▶ Goal of the exercise: In the passage on newspaper photos of the 2012 candidates, write out everything from "- Just as was" down to "the published images.", swapping "photographs" for "photos".

GINGRICH / 33 pins *
POSITIVE: The Atlanta Journal Constitution published a significant number of photographs of Newt Gingrich, especially in comparison to the number of images other news outlets gave the third-place candidate compared to the two leaders, Romney and Santorum. It is no coincidence, of course, that Gingrich’s greatest primary success was in Georgia, where he took 52 delegates.
- As was true for the photographs of Rick Santorum, the vast majority of images of Gingrich published in AJC.com showed him alone, at a podium — in effect advancing the case that Gingrich would be a confident and serious contender for the GOP nomination. In many of those images he is shown in an avuncular professorial mode: smiling and gesturing to the crowd, as if to bring them into the conversation.
- Just as was the case with Santorum, however, coders evaluated a number of images of Gingrich as negative. It should be noted, however, that researchers coded more photographs showing Gingrich as either confident or friendly than they had of Santorum — a consequence perhaps of AJC.com publishing more photographs of Gingrich where he is seen mingling with a crowd of supporters.
PAUL / 9 pins *
NEGATIVE: With only nine photos of Paul published by AJC.com and able to be pinned, it was difficult to assign a “tone” to AJC.com‘s photographic portrayal of him. With that caveat, however, AJC appears to have selected photographs of Paul that portrayed him as appearing tired and frustrated. Only one picture of him of the nine showed him smiling. Coders observed that the candidate would be unlikely to be happy with any of the published images.
- Three of the nine photos found of Paul appeared in the same days’ news and were taken at the same media appearance — in other words, one-third of the photos of Paul able to be pinned from the month-long period of coverage of 35 primaries are from a limited period of time and from a single event. The lack of photographs of Paul, by itself, suggests an assessment of the candidate’s viability that would likely reinforce an impression that he was not a serious contender.
- As had been the case with the photographs of Paul published on ABC News‘ website, the photos of Paul published by AJC.com also showed him under what appeared to be strain — making him appear vulnerable, if honest and genuine in his appeals to his supporters.
The Atlanta Journal Constitution
2012 Primary Election Coverage
During the 2012 presidential primaries, the Atlanta Journal Constitution had a separate page on its website titled “Election 2012: Across the Nation” which had daily stories about the Republican candidates. However, not all of these stories were accompanied by photos — in fact when there were pictures, they tended to be posted on the side of the story and were small.
PINTEREST: The Atlanta Journal Constitution worked well with Pinterest in most aspects. The “Pin It” button was able to pick up photos easily and show them correctly in Pinterest. The only problem that arose was the fact that AJC deletes (or makes unavailable to the public) its news stories after a certain number of days. The thumbnails of pictures from those deleted stories still show up in Pinterest but when clicked on, they do not open to their previous full size; they remain as thumbnails.
CONTEXT: The Atlanta Journal-Constitution (AJC) is the only major daily newspaper in the metropolitan area of Atlanta, Georgia. The Atlanta JournalConstitution is the result of the merger between the Atlanta Journal and the Atlanta Constitution in 1982. It is co-owned with television flagship WSB-TV and six radio stations.

▶ Source data:
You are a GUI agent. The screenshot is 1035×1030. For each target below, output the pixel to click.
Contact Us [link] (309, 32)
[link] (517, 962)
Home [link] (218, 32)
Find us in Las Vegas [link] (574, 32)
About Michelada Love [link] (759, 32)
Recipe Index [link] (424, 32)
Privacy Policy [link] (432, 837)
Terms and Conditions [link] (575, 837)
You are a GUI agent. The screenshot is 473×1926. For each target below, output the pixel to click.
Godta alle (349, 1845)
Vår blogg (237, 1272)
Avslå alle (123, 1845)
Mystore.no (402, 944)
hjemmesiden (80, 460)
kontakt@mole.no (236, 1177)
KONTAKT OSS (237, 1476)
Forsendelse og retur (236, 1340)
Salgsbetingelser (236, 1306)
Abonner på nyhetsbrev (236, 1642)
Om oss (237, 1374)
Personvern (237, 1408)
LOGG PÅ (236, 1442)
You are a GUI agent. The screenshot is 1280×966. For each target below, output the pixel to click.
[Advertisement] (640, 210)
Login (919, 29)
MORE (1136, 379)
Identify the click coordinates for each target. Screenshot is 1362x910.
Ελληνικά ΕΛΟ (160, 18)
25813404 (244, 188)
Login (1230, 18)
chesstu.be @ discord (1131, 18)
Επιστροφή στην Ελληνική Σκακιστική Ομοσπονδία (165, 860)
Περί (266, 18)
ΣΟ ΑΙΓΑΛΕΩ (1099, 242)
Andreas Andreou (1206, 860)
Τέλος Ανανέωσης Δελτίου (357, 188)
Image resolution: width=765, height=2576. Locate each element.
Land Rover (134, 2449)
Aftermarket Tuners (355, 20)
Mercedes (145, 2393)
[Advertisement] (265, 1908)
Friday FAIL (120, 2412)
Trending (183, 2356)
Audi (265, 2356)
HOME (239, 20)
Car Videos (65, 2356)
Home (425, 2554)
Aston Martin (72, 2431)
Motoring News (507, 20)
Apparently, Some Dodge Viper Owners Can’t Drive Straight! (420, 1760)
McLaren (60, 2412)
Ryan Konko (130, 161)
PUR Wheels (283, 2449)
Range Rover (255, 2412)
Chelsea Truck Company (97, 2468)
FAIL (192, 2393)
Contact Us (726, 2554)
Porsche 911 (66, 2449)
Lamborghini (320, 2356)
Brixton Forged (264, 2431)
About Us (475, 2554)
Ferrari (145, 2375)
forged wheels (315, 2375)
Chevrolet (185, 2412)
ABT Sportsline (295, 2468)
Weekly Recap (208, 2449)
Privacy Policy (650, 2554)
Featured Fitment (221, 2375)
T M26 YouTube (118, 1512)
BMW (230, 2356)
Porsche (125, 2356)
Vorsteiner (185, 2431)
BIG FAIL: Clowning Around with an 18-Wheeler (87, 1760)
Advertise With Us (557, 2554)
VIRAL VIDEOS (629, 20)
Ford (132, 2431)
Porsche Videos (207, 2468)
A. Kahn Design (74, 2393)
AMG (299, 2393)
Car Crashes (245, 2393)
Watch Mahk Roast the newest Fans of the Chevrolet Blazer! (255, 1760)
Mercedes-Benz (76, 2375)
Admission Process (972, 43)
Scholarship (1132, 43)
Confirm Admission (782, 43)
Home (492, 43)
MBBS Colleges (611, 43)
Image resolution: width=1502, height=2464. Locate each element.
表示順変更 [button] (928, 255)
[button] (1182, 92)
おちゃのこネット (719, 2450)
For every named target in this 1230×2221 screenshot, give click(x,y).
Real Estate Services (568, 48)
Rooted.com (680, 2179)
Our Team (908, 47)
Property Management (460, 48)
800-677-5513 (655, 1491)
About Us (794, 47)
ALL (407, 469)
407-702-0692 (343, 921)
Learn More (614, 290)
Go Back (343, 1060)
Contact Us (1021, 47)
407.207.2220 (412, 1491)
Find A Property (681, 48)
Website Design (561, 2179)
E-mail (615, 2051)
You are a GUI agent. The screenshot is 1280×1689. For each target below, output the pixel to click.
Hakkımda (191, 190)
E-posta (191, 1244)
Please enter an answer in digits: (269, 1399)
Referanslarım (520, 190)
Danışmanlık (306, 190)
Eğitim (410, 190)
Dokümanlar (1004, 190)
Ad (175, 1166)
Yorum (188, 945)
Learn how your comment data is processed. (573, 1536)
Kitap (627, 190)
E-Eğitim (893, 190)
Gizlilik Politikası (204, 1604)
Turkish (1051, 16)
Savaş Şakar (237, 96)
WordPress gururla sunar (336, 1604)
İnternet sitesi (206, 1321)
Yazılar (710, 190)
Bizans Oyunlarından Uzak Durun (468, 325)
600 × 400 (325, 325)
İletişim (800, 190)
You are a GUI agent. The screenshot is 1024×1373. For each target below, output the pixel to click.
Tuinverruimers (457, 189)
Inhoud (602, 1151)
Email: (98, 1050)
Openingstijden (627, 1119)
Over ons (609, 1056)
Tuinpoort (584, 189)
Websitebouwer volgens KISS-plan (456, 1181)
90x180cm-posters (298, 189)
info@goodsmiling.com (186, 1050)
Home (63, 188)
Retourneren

▶ Solution for this problem:
- Just as was the case with Santorum, however, coders evaluated a number of images of Gingrich as negative. It should be noted, however, that researchers coded more photos showing Gingrich as either confident or friendly than they had of Santorum — a consequence perhaps of AJC.com publishing more photos of Gingrich where he is seen mingling with a crowd of supporters.
PAUL / 9 pins *
NEGATIVE: With only nine photos of Paul published by AJC.com and able to be pinned, it was difficult to assign a “tone” to AJC.com‘s photographic portrayal of him. With that caveat, however, AJC appears to have selected photos of Paul that portrayed him as appearing tired and frustrated. Only one picture of him of the nine showed him smiling. Coders observed that the candidate would be unlikely to be happy with any of the published images.